Our approach to voting adopts best-practice corporate governance and ties in with our wider stewardship priorities to reflect our clients’ values. We take a strong position on excessive and poorly aligned executive remuneration proposals, gender diversity in company leadership and environmental sustainability.
As part of our active ownership programme, we aim to vote at all public meetings held by our investee companies. In the year to June 2023, we voted on 3,092 resolutions at 196 company meetings.
To increase the impact of our votes we write to all companies prior to the meeting about our plans. We place particular focus on any resolution where we do not propose to support management and provide an overview of our concerns.
To air our dissenting voice, we use our votes when relevant directors are due to be re-elected. For instance, we vote against the chair of the remuneration committee where we have concerns about executive pay plans, the chair of the nomination committee if the company has a poor approach to gender diversity, and the chair if the business is not adequately addressing climate-related risk.

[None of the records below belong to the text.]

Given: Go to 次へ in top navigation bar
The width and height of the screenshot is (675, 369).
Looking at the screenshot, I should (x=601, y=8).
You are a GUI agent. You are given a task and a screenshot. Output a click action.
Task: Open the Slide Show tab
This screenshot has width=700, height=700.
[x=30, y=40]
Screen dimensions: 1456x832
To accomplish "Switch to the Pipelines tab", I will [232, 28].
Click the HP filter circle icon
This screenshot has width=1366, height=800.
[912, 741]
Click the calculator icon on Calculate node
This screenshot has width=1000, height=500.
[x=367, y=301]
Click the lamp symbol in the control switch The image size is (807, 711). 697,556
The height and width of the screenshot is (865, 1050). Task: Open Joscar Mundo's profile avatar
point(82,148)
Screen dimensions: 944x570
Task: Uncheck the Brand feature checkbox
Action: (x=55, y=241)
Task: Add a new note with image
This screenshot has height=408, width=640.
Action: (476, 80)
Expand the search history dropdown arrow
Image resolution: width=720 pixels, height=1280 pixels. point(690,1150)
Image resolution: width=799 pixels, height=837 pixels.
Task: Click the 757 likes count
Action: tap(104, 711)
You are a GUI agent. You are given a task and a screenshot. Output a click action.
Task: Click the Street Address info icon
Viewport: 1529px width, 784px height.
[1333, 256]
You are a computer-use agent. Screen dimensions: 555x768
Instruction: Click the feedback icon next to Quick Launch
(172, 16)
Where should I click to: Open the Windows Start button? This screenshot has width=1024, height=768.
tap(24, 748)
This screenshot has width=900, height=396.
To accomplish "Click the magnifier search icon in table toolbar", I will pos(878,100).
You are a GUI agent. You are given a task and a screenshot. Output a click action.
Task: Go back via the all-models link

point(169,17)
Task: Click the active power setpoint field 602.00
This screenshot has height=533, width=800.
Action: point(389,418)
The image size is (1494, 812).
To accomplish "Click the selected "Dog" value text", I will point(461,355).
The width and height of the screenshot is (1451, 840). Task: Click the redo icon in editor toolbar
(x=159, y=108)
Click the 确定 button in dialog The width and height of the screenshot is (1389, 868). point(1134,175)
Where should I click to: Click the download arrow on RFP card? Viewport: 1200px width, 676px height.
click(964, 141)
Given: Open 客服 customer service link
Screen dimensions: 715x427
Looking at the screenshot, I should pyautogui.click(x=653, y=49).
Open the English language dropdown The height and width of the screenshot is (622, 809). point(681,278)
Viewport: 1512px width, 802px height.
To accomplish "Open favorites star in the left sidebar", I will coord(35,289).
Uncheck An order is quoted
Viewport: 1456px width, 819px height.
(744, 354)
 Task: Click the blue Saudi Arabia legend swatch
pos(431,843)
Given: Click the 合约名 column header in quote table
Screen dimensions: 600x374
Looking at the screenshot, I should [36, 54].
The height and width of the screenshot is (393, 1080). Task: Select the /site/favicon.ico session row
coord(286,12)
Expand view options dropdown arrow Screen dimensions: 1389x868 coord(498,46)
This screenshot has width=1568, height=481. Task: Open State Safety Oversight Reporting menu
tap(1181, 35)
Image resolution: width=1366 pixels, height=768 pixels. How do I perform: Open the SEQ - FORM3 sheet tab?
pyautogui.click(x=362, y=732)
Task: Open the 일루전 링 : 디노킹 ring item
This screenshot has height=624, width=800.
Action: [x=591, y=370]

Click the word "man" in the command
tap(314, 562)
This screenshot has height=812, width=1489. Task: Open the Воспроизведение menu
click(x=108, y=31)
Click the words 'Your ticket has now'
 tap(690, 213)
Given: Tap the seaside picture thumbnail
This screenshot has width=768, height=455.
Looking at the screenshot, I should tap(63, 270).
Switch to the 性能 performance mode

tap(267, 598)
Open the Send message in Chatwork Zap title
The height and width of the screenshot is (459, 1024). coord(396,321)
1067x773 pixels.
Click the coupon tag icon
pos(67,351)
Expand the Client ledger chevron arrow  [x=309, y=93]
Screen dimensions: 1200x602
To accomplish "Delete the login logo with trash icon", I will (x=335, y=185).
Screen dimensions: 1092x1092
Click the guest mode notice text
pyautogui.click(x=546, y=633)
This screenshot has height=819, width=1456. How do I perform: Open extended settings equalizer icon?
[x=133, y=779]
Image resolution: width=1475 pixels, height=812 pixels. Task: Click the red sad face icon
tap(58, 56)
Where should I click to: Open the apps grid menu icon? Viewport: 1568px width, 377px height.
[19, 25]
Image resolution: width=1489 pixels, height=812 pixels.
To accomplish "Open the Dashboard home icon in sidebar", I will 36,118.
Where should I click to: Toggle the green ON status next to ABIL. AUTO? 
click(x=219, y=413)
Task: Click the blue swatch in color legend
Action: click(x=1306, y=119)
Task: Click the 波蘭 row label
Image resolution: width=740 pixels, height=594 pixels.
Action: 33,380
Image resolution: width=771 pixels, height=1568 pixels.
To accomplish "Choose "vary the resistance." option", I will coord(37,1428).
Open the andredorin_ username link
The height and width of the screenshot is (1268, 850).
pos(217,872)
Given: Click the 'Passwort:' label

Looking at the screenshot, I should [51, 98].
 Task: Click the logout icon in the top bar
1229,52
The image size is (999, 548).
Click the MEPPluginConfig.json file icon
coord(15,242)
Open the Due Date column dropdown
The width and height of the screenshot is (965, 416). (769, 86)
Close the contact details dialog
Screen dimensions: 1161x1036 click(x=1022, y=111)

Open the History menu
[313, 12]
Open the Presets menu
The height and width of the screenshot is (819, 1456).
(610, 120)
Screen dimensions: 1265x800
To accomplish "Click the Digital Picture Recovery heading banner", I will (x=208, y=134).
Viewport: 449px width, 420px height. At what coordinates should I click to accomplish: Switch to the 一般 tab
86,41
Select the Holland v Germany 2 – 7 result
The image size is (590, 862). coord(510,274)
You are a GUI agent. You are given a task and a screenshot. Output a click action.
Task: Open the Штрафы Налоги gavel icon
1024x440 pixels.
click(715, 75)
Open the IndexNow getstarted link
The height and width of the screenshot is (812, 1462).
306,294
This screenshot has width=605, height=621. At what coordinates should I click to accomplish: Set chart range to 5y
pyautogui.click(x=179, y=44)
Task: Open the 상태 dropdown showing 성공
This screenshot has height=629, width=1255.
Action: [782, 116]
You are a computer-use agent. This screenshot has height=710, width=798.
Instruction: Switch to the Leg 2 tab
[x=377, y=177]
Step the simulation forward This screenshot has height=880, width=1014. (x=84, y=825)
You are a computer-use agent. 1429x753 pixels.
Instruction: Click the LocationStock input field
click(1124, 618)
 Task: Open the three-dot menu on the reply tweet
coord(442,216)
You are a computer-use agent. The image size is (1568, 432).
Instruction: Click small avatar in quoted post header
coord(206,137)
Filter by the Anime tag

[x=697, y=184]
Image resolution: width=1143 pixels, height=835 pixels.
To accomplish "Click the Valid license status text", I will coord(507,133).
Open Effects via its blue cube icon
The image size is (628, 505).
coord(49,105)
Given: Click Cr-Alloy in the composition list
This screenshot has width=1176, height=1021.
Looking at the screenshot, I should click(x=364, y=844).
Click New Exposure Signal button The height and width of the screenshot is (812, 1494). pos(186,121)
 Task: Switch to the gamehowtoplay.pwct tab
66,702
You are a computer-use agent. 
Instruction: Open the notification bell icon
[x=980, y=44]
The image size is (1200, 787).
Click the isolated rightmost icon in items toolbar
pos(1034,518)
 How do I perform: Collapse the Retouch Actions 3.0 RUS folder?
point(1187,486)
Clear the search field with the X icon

Our voting activity is managed by Institutional Shareholder Services. However, we use a bespoke template which led us to oppose nearly five times as many management proposals as the standard ISS template. The records below illustrate the impact of our template (data for the year to 30 June 2023).
Voting pre-disclosures
Nestlé - AGM on 18 April 2024
Item 7: Shareholder proposal for an amendment to the Articles of Association regarding sales of healthier and less healthy foods
Our vote intention: FOR
Management Recommendation: AGAINST
Summary: The company falls short of our expectations to use internationally accepted standards when assessing the health implications of its products and setting targets for increasing sales of healthier food.
Background: Good nutrition is fundamental to good health, yet humankind is facing a growing epidemic of diet-related ill-health. We support ShareAction’s Healthy Markets Initiative and the Access to Nutrition Index. Through this collaborative engagement we are asking Nestlé, and other companies, to commit to producing healthier products and to make these products more accessible, more affordable and more available.
By engaging with companies on nutrition we can make business models more resilient and play a role in improving public health.
Engagement to date: Over the last few years of engagement, we recognise the progress that Nestlé has made, particularly having agreed to set a sales-based target to increase sales of healthy products despite initially stating it was too early to do so.
However, while this is a step in the right direction, we are disappointed that the target is absolute and not proportional. Furthermore, some products that Nestlé classes as ‘nutritious’ for the purpose of the target (such as coffee) are typically not included in internationally accepted nutrition standards such as the Health Star Rating. Item 7 at the Nestlé AGM addresses these concerns.
Our end goal: For Nestlé to set a proportional target for sales of healthier products using government endorsed nutrient profiling models.